Steam's Greenlight feature was supposed to do two things: free up Valve from the laborious process of looking through every game submitted to it and simultaneously make it easier for developers to get their games on to Steam in the first place. It's worked well, with hundreds of games being submitted and a good number of them making it to the online store. However, the word on the mean streets of the Steam Dev Days is that Valve is actually going to ditch the feature that has only been with us for a year and a half.
According to Hot Blooded Games CFO Dave Oshry (via GamesIndustry), Valve's head honcho, Gabe Newell said that “our goal is to make Greenlight go away.” However the reasoning wasn't because Greenlight sucked or Valve wanted to return to the old days, but because it wanted to “evolve” the process.
Bet you didn't see that metaphor coming
It's not quite clear what that evolution will be at this moment, but some have previously speculated that the step where Valve approves a game could simply be removed, leaving it up to gamers to decide which games make it and which games die.

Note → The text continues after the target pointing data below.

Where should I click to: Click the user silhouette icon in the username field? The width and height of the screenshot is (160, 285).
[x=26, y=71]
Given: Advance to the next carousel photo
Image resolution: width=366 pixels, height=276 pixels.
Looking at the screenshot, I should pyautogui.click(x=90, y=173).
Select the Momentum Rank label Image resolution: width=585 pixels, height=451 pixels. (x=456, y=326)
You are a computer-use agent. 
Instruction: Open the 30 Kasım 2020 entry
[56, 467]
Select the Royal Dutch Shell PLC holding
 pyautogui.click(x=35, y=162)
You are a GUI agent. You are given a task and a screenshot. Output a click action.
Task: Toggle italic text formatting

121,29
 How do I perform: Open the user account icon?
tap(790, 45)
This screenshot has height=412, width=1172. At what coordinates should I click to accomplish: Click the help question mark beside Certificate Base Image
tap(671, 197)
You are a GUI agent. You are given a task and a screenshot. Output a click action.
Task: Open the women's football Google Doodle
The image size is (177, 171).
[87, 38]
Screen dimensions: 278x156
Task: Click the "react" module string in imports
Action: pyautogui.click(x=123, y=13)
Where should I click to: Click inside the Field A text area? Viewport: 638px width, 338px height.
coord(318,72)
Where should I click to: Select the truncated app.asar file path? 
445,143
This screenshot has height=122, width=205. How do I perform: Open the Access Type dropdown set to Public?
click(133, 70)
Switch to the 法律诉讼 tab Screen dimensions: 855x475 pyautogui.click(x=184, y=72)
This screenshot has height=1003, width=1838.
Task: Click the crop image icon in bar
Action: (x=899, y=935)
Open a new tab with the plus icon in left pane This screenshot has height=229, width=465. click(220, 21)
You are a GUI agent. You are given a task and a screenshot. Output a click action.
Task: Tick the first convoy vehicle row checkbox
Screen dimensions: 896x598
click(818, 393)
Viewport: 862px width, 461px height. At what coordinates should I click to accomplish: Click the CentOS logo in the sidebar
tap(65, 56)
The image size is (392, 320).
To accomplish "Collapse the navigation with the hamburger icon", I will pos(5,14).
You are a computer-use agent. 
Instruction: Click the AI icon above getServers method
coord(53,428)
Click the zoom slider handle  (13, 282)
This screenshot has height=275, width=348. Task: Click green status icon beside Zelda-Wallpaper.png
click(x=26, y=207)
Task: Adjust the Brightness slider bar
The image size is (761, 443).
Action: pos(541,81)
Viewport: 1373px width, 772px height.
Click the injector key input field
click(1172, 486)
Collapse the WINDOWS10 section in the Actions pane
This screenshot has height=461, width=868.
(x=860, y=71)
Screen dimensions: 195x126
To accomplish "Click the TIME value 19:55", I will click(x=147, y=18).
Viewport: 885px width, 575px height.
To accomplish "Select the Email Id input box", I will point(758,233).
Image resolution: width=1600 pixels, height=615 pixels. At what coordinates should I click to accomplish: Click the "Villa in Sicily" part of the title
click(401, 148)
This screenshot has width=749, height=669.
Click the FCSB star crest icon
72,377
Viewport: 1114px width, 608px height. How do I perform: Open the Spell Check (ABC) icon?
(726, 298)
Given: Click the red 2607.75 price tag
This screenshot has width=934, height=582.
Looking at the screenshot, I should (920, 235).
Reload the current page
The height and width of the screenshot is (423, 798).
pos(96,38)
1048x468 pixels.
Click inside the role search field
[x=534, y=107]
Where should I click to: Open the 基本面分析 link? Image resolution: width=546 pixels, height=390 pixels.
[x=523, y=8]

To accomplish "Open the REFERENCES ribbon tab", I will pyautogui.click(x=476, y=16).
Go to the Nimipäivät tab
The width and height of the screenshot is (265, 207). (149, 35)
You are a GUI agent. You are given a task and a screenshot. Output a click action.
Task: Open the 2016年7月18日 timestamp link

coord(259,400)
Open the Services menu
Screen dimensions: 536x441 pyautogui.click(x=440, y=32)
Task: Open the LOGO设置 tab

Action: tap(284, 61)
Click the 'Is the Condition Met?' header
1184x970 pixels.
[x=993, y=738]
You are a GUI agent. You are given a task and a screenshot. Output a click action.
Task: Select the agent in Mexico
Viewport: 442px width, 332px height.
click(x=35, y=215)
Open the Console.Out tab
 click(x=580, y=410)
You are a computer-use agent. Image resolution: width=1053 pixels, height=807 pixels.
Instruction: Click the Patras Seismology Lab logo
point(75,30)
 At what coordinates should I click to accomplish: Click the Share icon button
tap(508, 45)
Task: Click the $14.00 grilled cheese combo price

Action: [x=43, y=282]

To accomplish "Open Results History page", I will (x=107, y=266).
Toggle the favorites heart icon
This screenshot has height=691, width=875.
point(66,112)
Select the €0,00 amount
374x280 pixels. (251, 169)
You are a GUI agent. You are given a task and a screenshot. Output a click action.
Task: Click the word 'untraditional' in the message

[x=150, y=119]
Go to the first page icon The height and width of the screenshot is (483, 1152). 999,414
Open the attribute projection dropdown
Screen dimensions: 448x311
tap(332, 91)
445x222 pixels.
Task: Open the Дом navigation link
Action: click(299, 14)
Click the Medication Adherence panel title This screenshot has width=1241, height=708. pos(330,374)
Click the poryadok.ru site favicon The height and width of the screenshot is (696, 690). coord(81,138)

That's partly the case now, but there's still a Valve gatekeeper at the end of the road. Without that some have suggested it could mean the overall quality of games on Steam would drop down, but the upswing of it is that more niche games should make it through. As long as there's a good enough way to find games that you like and for good and bad games to be categorised without too much difficulty, then it should work out alright.
Kitguru Says: It'll certainly be an interesting experiment. What do you guys think of Valve potentially making Greenlight more of an open submission system?